**Exercise set**
a – From the excerpt on the Free-Staters, list every town or city it names as a bastion of the free-state movement in Kansas.
b – Please copy word for word the part of the excerpt on the Free-Staters that begins at the words "Free-Staters was the" and stops after "Edward Dwight Holton.".

**Excerpt provided**
= = =

Free-Staters was the name given to settlers in Kansas Territory during the "Bleeding Kansas" period in the 1850s who opposed the expansion of slavery. The name derives from the term "free state", that is, a U.S. state without slavery. Many of the "free-staters" joined the Jayhawkers in their fight against slavery and to make Kansas a free state.

==Overview==
Many Free-Staters were abolitionists from New England, in part because there was an organized emigration of settlers to Kansas Territory arranged by the New England Emigrant Aid Company beginning in 1854. Other Free-Staters were abolitionists who came to Kansas Territory from Ohio, Iowa, and other midwestern states. Holton, Kansas, was named for the Milwaukee, Wisconsin free-stater Edward Dwight Holton.
What united the Free-Staters was a desire to defeat the southern, pro-slavery settlers in Kansas Territory on the question of whether Kansas would be admitted to the Union as a slave state. (The Kansas–Nebraska Act of 1854 had left the question open to the settlers in the territory.) Bastions for the free-state movement in Kansas included major towns and cities like Lawrence, Eudora, Baldwin City, Osawatomie, Ozawkie, Burlingame, Mound City and Topeka, among others.

As time passed and the violence in Bleeding Kansas escalated, the Free-State movement became more popular. In 1858, the Free-Staters proposed a second constitution, the Leavenworth Constitution, which banned slavery and also would have given the right to vote to black men, though this constitution also failed because the US Senate did not ratify it. Kansas became a state January 29, 1861, after a free state constitution (from a conference in Wyandotte in 1859) was adopted. The Confederate States of America seceded in the next month and Jefferson Davis was sworn in as their president February 18, 1861.

= = =

**Supplied records**
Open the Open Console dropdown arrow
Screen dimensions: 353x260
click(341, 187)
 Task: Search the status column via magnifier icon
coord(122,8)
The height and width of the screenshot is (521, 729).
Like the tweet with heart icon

= = =

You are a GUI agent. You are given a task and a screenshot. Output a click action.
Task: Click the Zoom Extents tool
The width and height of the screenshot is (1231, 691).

= = =

**Solution list**
a – Lawrence, Eudora, Baldwin City, Osawatomie, Ozawkie, Burlingame, Mound City, Topeka

b –
Free-Staters was the name given to settlers in Kansas Territory during the "Bleeding Kansas" period in the 1850s who opposed the expansion of slavery. The name derives from the term "free state", that is, a U.S. state without slavery. Many of the "free-staters" joined the Jayhawkers in their fight against slavery and to make Kansas a free state.

==Overview==
Many Free-Staters were abolitionists from New England, in part because there was an organized emigration of settlers to Kansas Territory arranged by the New England Emigrant Aid Company beginning in 1854. Other Free-Staters were abolitionists who came to Kansas Territory from Ohio, Iowa, and other midwestern states. Holton, Kansas, was named for the Milwaukee, Wisconsin free-stater Edward Dwight Holton.